WHAT THIS TASK INVOLVES:
Look through the entries below and report every line that has "agent".

Source records:
= = = =
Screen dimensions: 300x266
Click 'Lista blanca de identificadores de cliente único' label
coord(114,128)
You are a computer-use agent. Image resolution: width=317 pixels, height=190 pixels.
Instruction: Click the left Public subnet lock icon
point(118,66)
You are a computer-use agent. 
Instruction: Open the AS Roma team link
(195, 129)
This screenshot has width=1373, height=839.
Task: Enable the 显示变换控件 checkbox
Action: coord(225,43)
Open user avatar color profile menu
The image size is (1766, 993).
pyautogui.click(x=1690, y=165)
= = = =
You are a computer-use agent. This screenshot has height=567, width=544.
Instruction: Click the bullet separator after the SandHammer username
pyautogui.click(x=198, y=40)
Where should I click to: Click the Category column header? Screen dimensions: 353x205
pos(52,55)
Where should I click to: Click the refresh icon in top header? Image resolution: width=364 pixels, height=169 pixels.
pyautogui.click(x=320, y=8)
= = = =
RESULT:
You are a computer-use agent. Image resolution: width=317 pixels, height=190 pixels.
You are a computer-use agent. 
You are a computer-use agent. This screenshot has height=567, width=544.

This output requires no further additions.